** Opening AVAILABLE DATA block **

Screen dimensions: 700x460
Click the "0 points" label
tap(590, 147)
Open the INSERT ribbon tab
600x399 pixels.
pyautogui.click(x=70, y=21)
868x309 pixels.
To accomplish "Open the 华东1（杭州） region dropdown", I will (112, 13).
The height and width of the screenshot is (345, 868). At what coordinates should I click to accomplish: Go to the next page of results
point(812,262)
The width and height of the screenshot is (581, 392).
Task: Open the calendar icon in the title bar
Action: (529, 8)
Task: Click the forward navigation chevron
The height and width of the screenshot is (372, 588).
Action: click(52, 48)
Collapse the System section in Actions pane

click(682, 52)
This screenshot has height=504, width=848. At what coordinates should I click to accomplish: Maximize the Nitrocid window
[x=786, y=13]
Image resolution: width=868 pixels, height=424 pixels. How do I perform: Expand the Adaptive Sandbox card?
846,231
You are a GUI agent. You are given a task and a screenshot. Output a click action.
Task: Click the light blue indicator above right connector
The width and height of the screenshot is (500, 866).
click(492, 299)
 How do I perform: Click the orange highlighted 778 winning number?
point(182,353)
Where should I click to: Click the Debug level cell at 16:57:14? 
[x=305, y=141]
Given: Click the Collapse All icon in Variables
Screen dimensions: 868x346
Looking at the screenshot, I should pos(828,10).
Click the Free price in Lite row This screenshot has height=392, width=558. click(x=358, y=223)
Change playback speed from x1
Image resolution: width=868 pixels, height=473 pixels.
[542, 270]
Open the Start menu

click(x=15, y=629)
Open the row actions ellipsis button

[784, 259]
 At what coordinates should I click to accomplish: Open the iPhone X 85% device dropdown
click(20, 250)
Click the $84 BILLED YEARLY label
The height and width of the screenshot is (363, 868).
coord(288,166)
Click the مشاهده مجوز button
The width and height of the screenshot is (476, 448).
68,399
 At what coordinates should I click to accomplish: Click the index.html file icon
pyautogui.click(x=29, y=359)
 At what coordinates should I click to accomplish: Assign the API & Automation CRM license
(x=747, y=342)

** Closing AVAILABLE DATA block **

ACTION ITEM:
Each record above needs to be transcribed word for word.

RESPONSE BOX:
Screen dimensions: 700x460
Click the "0 points" label
tap(590, 147)
Open the INSERT ribbon tab
600x399 pixels.
pyautogui.click(x=70, y=21)
868x309 pixels.
To accomplish "Open the 华东1（杭州） region dropdown", I will (112, 13).
The height and width of the screenshot is (345, 868). At what coordinates should I click to accomplish: Go to the next page of results
point(812,262)
The width and height of the screenshot is (581, 392).
Task: Open the calendar icon in the title bar
Action: (529, 8)
Task: Click the forward navigation chevron
The height and width of the screenshot is (372, 588).
Action: click(52, 48)
Collapse the System section in Actions pane

click(682, 52)
This screenshot has height=504, width=848. At what coordinates should I click to accomplish: Maximize the Nitrocid window
[x=786, y=13]
Image resolution: width=868 pixels, height=424 pixels. How do I perform: Expand the Adaptive Sandbox card?
846,231
You are a GUI agent. You are given a task and a screenshot. Output a click action.
Task: Click the light blue indicator above right connector
The width and height of the screenshot is (500, 866).
click(492, 299)
 How do I perform: Click the orange highlighted 778 winning number?
point(182,353)
Where should I click to: Click the Debug level cell at 16:57:14? 
[x=305, y=141]
Given: Click the Collapse All icon in Variables
Screen dimensions: 868x346
Looking at the screenshot, I should pos(828,10).
Click the Free price in Lite row This screenshot has height=392, width=558. click(x=358, y=223)
Change playback speed from x1
Image resolution: width=868 pixels, height=473 pixels.
[542, 270]
Open the Start menu

click(x=15, y=629)
Open the row actions ellipsis button

[784, 259]
 At what coordinates should I click to accomplish: Open the iPhone X 85% device dropdown
click(20, 250)
Click the $84 BILLED YEARLY label
The height and width of the screenshot is (363, 868).
coord(288,166)
Click the مشاهده مجوز button
The width and height of the screenshot is (476, 448).
68,399
 At what coordinates should I click to accomplish: Click the index.html file icon
pyautogui.click(x=29, y=359)
 At what coordinates should I click to accomplish: Assign the API & Automation CRM license
(x=747, y=342)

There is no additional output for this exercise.